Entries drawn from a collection
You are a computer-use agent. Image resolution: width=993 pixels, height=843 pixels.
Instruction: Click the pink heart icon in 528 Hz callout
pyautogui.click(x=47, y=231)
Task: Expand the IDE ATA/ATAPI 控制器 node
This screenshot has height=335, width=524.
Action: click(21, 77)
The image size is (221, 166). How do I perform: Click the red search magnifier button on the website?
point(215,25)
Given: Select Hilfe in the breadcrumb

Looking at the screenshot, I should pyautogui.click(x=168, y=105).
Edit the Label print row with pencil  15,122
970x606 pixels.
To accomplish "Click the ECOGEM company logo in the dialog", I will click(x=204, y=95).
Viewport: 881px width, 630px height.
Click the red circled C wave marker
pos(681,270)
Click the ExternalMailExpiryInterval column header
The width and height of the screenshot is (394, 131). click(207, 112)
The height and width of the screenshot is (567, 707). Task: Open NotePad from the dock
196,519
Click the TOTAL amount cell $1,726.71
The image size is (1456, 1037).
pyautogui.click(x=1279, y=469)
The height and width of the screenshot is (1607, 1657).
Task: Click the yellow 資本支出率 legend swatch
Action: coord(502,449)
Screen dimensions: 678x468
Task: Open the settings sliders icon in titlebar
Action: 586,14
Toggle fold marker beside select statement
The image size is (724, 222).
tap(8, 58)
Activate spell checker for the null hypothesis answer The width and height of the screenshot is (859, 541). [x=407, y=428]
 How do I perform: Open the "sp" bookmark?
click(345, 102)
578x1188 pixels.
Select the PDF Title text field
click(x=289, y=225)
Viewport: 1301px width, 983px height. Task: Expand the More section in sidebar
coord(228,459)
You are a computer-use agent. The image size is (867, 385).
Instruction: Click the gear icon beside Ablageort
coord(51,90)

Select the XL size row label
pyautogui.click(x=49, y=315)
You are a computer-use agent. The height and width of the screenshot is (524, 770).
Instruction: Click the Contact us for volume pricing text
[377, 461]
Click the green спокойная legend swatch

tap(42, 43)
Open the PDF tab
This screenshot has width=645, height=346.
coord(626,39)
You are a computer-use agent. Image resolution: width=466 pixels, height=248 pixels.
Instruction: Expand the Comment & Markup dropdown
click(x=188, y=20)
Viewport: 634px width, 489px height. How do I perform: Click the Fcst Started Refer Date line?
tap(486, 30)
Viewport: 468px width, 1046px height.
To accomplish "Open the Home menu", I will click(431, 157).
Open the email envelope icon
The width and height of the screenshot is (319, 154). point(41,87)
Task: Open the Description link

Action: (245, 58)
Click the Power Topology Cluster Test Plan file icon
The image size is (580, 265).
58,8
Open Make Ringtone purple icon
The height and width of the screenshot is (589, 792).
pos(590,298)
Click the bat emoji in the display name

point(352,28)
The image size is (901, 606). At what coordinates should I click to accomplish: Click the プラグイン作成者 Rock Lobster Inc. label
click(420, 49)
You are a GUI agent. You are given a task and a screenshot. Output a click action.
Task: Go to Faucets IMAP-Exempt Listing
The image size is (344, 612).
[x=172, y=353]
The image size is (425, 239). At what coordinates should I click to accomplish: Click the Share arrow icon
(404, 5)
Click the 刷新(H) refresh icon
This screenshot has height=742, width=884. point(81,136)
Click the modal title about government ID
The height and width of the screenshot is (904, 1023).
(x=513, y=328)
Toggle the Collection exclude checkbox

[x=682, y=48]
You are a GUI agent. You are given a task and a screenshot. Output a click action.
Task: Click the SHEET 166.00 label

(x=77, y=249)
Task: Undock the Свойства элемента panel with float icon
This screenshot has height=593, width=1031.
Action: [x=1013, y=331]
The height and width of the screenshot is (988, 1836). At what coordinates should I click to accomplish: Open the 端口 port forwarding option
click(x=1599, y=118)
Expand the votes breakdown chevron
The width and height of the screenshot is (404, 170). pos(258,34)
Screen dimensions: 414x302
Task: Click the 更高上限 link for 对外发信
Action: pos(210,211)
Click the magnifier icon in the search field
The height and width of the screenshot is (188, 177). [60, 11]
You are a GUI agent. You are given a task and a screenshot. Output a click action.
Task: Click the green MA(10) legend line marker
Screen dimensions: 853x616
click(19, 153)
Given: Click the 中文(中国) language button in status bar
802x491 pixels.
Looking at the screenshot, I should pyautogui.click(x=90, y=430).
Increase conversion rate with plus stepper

Exercise prompt - Print the items from the very first line through the line containing "pos(681,270)", both ends included, reproducing each line unchanged.

Problem solution -
You are a computer-use agent. Image resolution: width=993 pixels, height=843 pixels.
Instruction: Click the pink heart icon in 528 Hz callout
pyautogui.click(x=47, y=231)
Task: Expand the IDE ATA/ATAPI 控制器 node
This screenshot has height=335, width=524.
Action: click(21, 77)
The image size is (221, 166). How do I perform: Click the red search magnifier button on the website?
point(215,25)
Given: Select Hilfe in the breadcrumb

Looking at the screenshot, I should pyautogui.click(x=168, y=105).
Edit the Label print row with pencil  15,122
970x606 pixels.
To accomplish "Click the ECOGEM company logo in the dialog", I will click(x=204, y=95).
Viewport: 881px width, 630px height.
Click the red circled C wave marker
pos(681,270)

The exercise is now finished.